The paper is available at: https://arxiv.org/abs/2210.01969
Please cite this paper:
@article{DBLP:journals/corr/abs-2210-01969,
author = {Jiayu Chen and
Tian Lan and
Vaneet Aggarwal},
title = {Hierarchical Adversarial Inverse Reinforcement Learning},
journal = {CoRR},
volume = {abs/2210.01969},
year = {2022},
url = {https://doi.org/10.48550/arXiv.2210.01969},
doi = {10.48550/arXiv.2210.01969}
}
- on Ubuntu 18.04
- python 3.6
- pytorch 1.6
- tensorboard 2.5
- mujoco_py >= 1.5
- gym == 0.19.0
- matplotlib
- tqdm
- seaborn
- ...
-
You need to first enter the folder 'HierAIRL_Hopper'.
-
To run the code with specific algorithms:
# Option-GAIL:
python ./run_baselines.py --env_type mujoco --env_name Hopper-v2 --n_demo 1000 --device "cuda:0" --tag option-gail-1k --algo option_gail
# GAIL:
python ./run_baselines.py --env_type mujoco --env_name Hopper-v2 --n_demo 1000 --device "cuda:0" --tag gail-1k --algo gail
# DI-GAIL:
python ./run_baselines.py --env_type mujoco --env_name Hopper-v2 --n_pretrain_epoch 50 --n_demo 1000 --device "cuda:0" --tag d_info_gail-1k --algo DI_gail
# Option-AIRL
python ./run_main.py --env_type mujoco --env_name Hopper-v2 --n_demo 1000 --device "cuda:0" --tag option-airl-1k --algo option_airl
# H-AIRL
python ./run_main.py --env_type mujoco --env_name Hopper-v2 --n_demo 1000 --device "cuda:0" --tag hier-airl-1k --algo hier_airl
# H-GAIL
python ./run_main.py --env_type mujoco --env_name Hopper-v2 --n_demo 1000 --device "cuda:0" --tag hier-gail-1k --algo hier_gail
-
To run the code with the random seed Y, for which we simply choose 0, 1, or 2, please add '--seed=Y' to the back.

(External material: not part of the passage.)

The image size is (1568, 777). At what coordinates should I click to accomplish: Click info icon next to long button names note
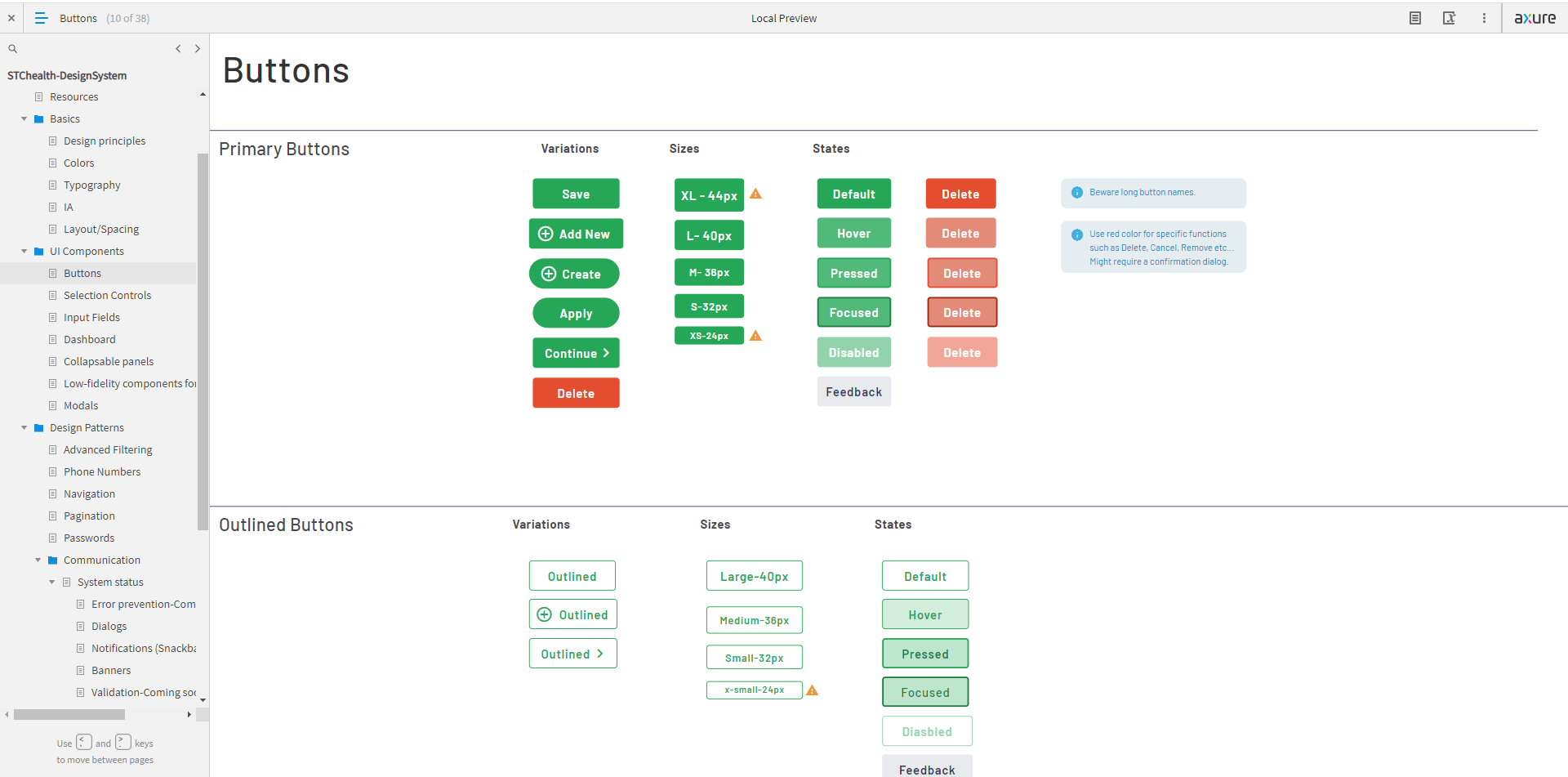[x=1076, y=193]
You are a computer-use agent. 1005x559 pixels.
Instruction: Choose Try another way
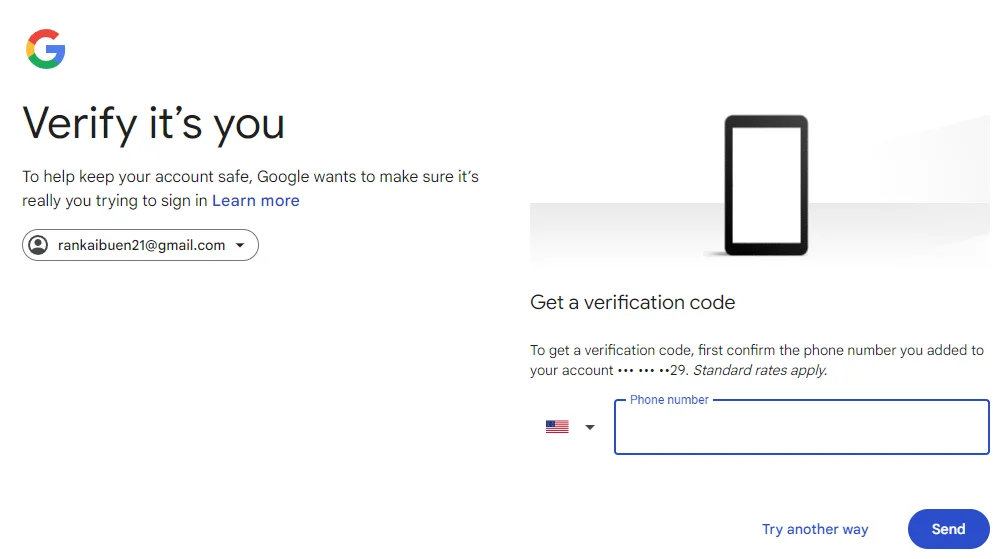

The same below for other tasks.
-
For the hyperparameters, please refer to 'HierAIRL_Hopper/default_config.py'. The same below for other tasks.
-
You need to first enter the folder 'HierAIRL_Walker'.
-
To run the code with specific algorithms:
# Option-GAIL:
python ./run_baselines.py --env_type mujoco --env_name Walker2d-v2 --n_demo 5000 --device "cuda:0" --tag option-gail-5k --algo option_gail
# GAIL:
python ./run_baselines.py --env_type mujoco --env_name Walker2d-v2 --n_demo 5000 --device "cuda:0" --tag gail-5k --algo gail
# DI-GAIL:
python ./run_baselines.py --env_type mujoco --env_name Walker2d-v2 --n_pretrain_epoch 50 --n_demo 5000 --device "cuda:0" --tag d_info_gail-5k --algo DI_gail
# Option-AIRL
python ./run_main.py --env_type mujoco --env_name Walker2d-v2 --n_demo 5000 --device "cuda:0" --tag option-airl-5k --algo option_airl
# H-AIRL:
python ./run_main.py --env_type mujoco --env_name Walker2d-v2 --n_demo 5000 --device "cuda:0" --tag hier-airl-5k --algo hier_airl
# H-GAIL:
python ./run_main.py --env_type mujoco --env_name Walker2d-v2 --n_demo 5000 --device "cuda:0" --tag hier-gail-5k --algo hier_gail
-
You need to first enter the folder 'HierAIRL_Ant'.
-
To run the code with specific algorithms:
# Option-GAIL:
python ./run_baselines.py --env_type mujoco --env_name AntPusher-v0 --n_demo 10000 --device "cuda:0" --tag option-gail-10k --algo option_gail
# GAIL:
python ./run_baselines.py --env_type mujoco --env_name AntPusher-v0 --n_demo 10000 --device "cuda:0" --tag gail-10k --algo gail
# DI-GAIL:
python ./run_baselines.py --env_type mujoco --env_name AntPusher-v0 --n_pretrain_epoch 100 --n_demo 10000 --device "cuda:0" --tag d_info_gail-10k --algo DI_gail
# Option-AIRL:
python ./run_main.py --env_type mujoco --env_name AntPusher-v0 --n_demo 10000 --device "cuda:0" --tag option-airl-10k --algo option_airl
# H-AIRL:
python ./run_main.py --env_type mujoco --env_name AntPusher-v0 --n_demo 10000 --device "cuda:0" --tag hier-airl-10k --algo hier_airl
# H-GAIL:
python ./run_main.py --env_type mujoco --env_name AntPusher-v0 --n_demo 10000 --device "cuda:0" --tag hier-gail-10k --algo hier_gail
-
You need to first enter the folder 'HierAIRL_Point'.
-
To reproduce the results of expert trajectories, please run the following command, where XXX can be Point4Rooms-v1 or PointCorridor-v1. The results will be available in the folder 'result'.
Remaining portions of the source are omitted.